As regards the first notion, their music is arguably among the most complex and sophisticated of its kind. Meshuggah is almost metal by mistake. It is only its heaviness that characterises it as such. In truth, they have as much in common with techno or jazz musicians than Iron Maiden. The more you listen, the more you find layers of rhythm upon rhythm upon rhythm, folding outwards on itself again and again. It’s like an onion. With a Rubik’s cube inside. Set inside a weird computer game. From Sweden. See what I mean? The first point proves the second. The more you try to explain Meshuggah the more confusing it gets, making the name – it means ‘crazy’ in Yiddish – seem all the more appropriate.
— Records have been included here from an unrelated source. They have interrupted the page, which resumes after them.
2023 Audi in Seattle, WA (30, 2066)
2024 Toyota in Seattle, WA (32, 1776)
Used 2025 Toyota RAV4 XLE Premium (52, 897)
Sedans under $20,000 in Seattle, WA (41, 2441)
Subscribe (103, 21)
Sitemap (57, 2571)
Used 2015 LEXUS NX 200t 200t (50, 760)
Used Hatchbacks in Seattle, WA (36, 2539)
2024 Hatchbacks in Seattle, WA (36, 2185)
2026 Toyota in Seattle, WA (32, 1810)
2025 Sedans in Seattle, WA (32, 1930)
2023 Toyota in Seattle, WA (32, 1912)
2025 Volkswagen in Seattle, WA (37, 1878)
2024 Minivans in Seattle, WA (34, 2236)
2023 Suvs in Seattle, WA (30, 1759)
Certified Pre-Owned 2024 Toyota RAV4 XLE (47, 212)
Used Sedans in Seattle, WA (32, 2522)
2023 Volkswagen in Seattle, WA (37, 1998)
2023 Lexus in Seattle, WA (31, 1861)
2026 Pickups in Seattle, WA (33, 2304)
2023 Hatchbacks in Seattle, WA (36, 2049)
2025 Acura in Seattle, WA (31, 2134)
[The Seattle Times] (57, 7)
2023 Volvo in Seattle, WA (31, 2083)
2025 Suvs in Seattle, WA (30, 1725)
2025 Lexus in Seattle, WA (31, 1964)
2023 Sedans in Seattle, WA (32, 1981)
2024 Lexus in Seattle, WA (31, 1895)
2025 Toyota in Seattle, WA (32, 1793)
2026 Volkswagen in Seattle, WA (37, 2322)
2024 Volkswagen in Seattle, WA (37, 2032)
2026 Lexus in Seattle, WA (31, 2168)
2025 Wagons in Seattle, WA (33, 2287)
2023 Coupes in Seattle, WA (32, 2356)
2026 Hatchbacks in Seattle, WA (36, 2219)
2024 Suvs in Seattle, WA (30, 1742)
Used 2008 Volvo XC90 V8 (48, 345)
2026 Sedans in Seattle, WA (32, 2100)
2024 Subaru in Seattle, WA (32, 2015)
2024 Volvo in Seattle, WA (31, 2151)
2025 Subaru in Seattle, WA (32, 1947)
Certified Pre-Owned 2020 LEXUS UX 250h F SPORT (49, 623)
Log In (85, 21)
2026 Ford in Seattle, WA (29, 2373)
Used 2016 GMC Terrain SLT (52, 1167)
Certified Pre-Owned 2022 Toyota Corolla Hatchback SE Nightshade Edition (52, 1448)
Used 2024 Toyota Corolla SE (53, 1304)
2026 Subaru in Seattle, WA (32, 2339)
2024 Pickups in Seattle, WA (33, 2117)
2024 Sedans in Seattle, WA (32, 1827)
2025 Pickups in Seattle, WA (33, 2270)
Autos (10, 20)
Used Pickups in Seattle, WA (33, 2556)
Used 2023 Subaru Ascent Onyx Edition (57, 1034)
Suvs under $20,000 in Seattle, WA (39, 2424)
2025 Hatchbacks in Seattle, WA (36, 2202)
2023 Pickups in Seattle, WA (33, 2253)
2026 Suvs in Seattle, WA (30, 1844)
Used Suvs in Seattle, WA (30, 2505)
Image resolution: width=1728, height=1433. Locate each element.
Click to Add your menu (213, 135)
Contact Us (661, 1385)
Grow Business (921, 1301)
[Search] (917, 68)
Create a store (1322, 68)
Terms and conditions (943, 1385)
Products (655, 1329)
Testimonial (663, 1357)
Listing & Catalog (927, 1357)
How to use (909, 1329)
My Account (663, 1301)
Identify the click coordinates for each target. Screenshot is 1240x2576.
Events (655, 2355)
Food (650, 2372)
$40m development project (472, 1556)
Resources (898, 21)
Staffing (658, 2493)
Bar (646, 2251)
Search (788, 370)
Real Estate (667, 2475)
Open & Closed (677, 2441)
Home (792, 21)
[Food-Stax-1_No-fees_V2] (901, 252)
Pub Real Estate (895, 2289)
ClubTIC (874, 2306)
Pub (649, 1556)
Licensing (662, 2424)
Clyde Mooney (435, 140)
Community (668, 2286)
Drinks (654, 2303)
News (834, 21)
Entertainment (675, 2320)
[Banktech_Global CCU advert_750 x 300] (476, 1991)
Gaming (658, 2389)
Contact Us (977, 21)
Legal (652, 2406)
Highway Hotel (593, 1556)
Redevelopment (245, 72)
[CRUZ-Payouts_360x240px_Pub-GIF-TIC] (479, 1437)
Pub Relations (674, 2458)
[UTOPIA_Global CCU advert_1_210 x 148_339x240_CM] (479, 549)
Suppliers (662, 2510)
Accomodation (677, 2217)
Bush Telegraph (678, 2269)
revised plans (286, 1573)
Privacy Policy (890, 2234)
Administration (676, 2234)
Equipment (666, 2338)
They started out in the 80s, aspirant musicians throwing down Metallica licks for fun. It took four years and several line-up shifts to find their first groove. Since then, they have explored the technical limits of rock, the most apt description being All Music’s description of them as ‘calculus metal’. Theirs is a crunch, a growl, a thud, but also a groove; an enormous slow, deep twang, generated from the battery of drums from the uncomfortably talented Tomas Haake and a team of shredders riffing on eight (yes, count ‘em) stringed guitars.
Meshuggah have truly earned the title of pioneers within rock, exploring its outer limits without ever disappearing up its tender nether regions. Accepting the nominal notion that music can go anywhere, you just have to be able to keep up. Meshuggah can keep up.